Faça a prova: tente silenciar. É tão impossível quanto tentar se suicidar ao prender a respiração. Se existe o som da respiração, se existe o ruído na barriga, se existe a cacofonia de pensamentos em nossas mentes, não existe silêncio. O silêncio é o inimigo da vida. O silêncio, como o nada (outro absoluto), é análogo à morte. Só os mortos são silenciosos.
Por silêncio então entendo seu limite: as alusões, os subentendidos rápidos, que se oferecem à interpretação, o vacilo antes de falar, aquilo que ainda não tem nome ou que nunca terá, o inefável. A fragilidade de algo que é temporário: o silêncio sempre se refugia entre dois sons. E esse silêncio ordenado entre dois sons, bem, esse pode ser chamado de música. Sua antítese, o ruído, cada vez mais corriqueiro; sua expressão mais útil, a ordenação da harmonia.

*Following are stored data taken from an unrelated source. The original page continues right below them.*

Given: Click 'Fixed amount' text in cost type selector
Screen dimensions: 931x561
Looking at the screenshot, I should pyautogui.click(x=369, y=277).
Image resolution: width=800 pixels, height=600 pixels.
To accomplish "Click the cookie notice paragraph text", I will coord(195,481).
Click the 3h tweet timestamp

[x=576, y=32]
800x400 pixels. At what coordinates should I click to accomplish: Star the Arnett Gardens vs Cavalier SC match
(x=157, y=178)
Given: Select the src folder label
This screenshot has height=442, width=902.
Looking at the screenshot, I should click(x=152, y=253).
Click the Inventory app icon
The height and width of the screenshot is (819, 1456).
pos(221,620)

Criar ambientes que projetam essa música de maneira mecânica é meu ofício. Como no filme de David Lynch, este último, surrealista, Club Silêncio de Mulholand Drive, é um paradoxo: não existe clube silencioso, e esse silêncio só pode ser interpretado por outras chaves. Dependo do silêncio e, ao mesmo tempo, todos os dias, preciso conjurá-lo: um clube de música representa a antítese deste, e também o seu limite: antítese, pois o silêncio é afastado pelas centenas de decibéis projetados pelas caixas de áudio; e aproximação do seu limite, porque a música não só é silêncio ordenado, mas também, em um clube, tem a função de calar pelo volume e pela intensidade. Essa tensão entre o limite do silêncio, a música, e sua antítese, o barulho ensurdecedor, é meu frágil abrigo.
Em um clube, a música precisa ser anatômica. Para cumprir a função de potencializar os estados de humor, deve ser captada por outros sentidos; tem de ser também tato e visão. A luz de um clube precisa saber traduzir em intensidades de cores as batidas sonoras; as frequências projetadas pelo subgrave precisam chegar até a pele. Em um clube, a música poderia e deveria ser apreciada por surdos.

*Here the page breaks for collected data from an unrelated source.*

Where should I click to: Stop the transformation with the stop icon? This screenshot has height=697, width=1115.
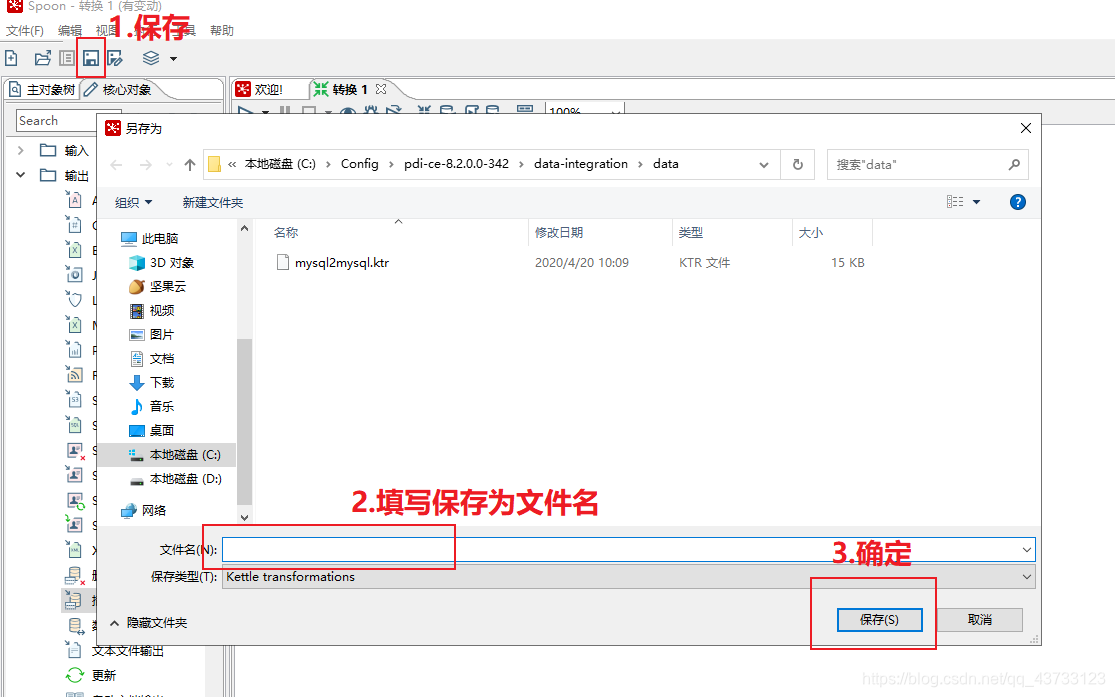pos(308,112)
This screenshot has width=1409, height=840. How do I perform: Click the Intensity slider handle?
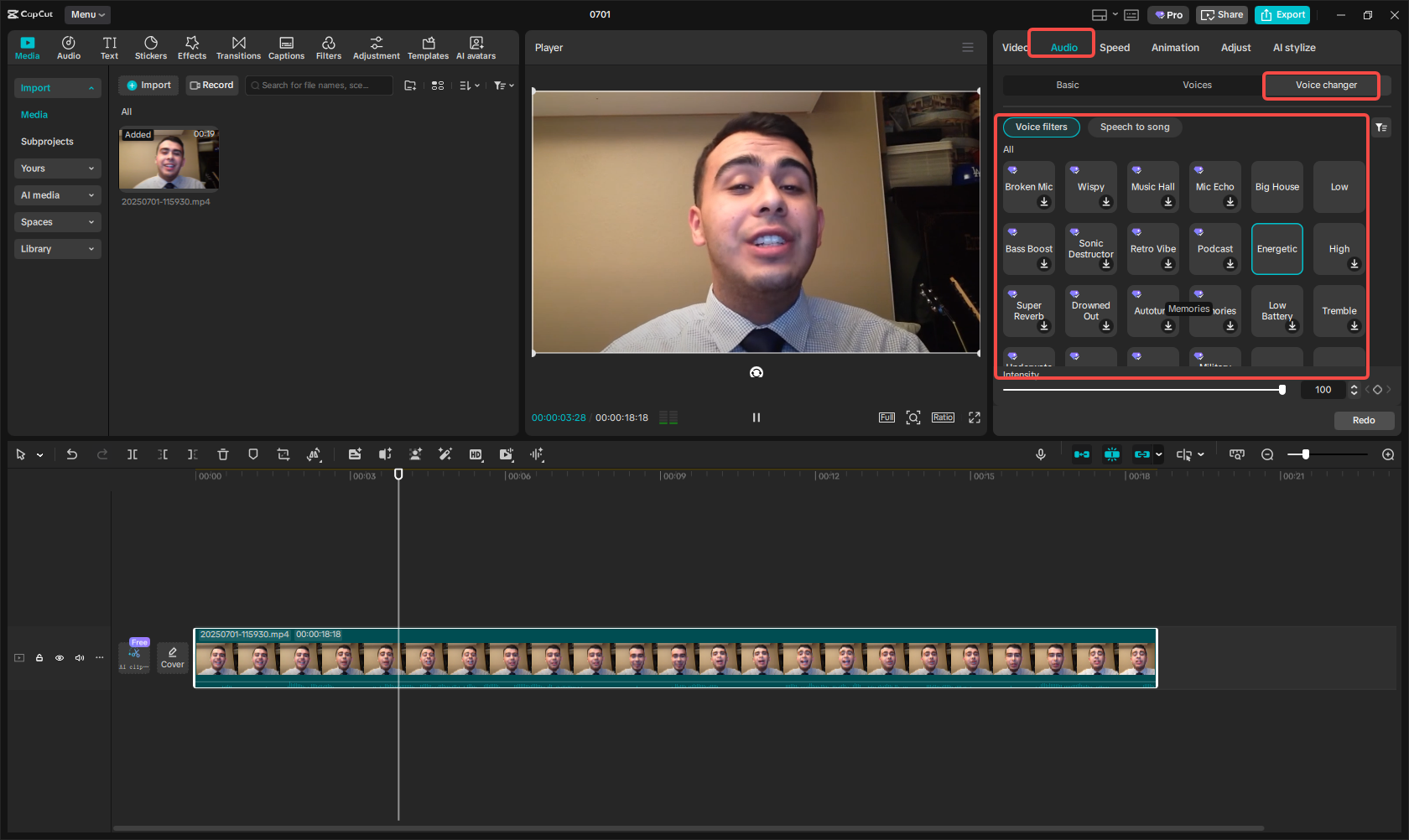click(1282, 390)
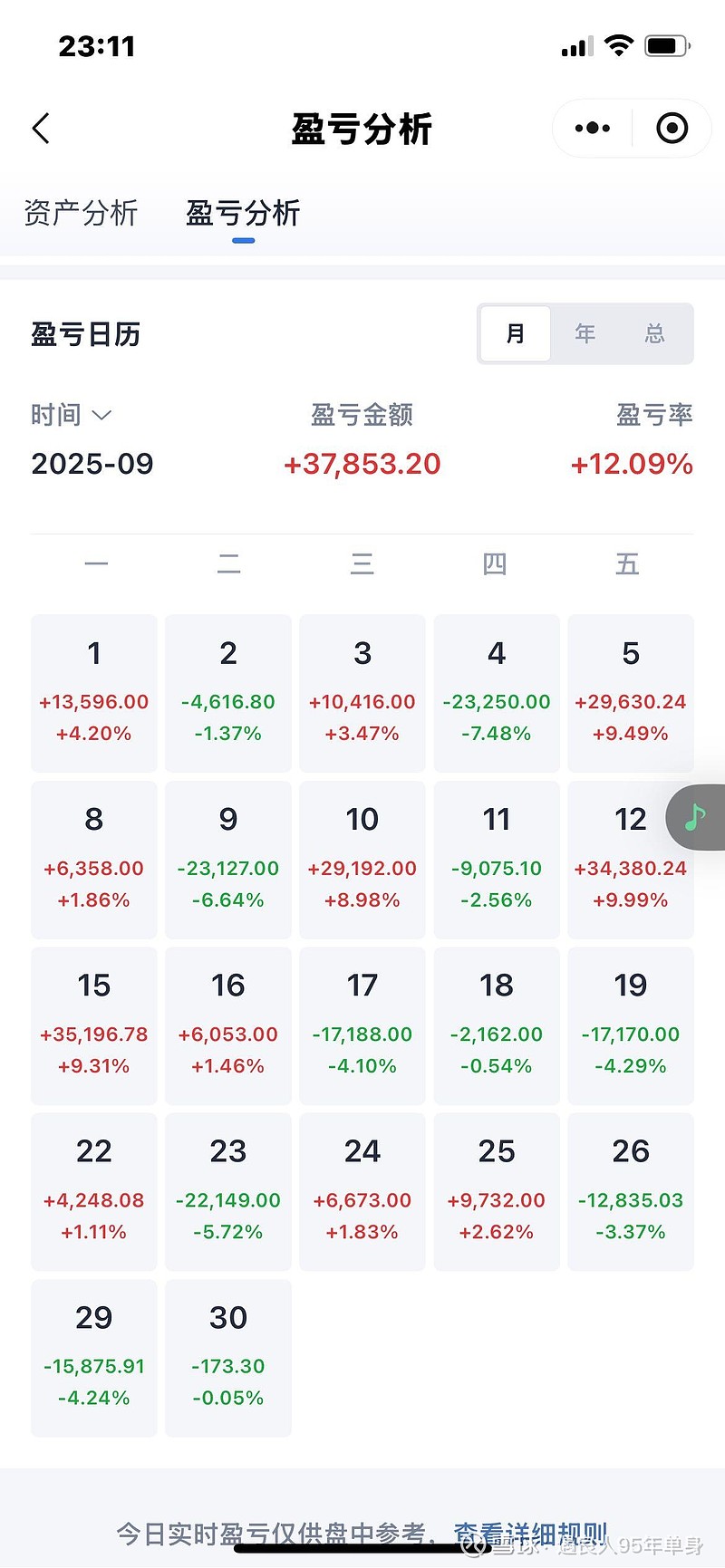Tap the mini program close circle icon
The height and width of the screenshot is (1568, 725).
(672, 129)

Ao mesmo tempo, a música em um clube cria um silêncio metafórico e subjetivo. Sim, existem a festa e a celebração de vida, que dão razão de existência à música, mas também existem o triste torpor e a encenação falsa do imperativo da felicidade obrigatória e compartilhada através de meios tão sintéticos quanto esta, e as redes sociais estão aí como um exemplo quase palpável dessa expressão. Não existe miséria em rede social: no máximo, uma denúncia estéril desta.
Não importa estar feliz, e sim parecer feliz. O silêncio gera a reflexão, a reflexão cria ameaças para este delicado estado de felicidade, daí a razão de existência dessa música, em tão alto som em um clube, que chega a ser física, que precisa calar, porque não podemos refletir sobre o fato de que, bem, não temos lá muitas razões para expressar tamanha felicidade, o que não nos impede de estar felizes vez ou outra.

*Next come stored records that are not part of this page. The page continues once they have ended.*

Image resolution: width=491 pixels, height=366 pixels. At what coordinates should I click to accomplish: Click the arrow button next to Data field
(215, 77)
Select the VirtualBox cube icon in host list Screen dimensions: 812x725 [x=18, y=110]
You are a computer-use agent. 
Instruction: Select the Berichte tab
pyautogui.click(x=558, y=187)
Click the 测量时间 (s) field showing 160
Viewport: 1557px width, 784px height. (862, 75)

Em nenhum outro lugar o silêncio encontra tantas peles quanto em um clube: é ali, paradoxalmente, pela sua falta e pelo seu ordenamento, que o silêncio existe com mais intensidade e que pode ser apreciado de tantas maneiras, sejam estas objetivas ou subjetivas. É em um clube que o silêncio, estranhamente, tem sua expressão máxima. Finalmente faz sentido pra mim Lynch chamar o espaço onde se encontram os protagonistas de Mullholand Drive de Club Silêncio.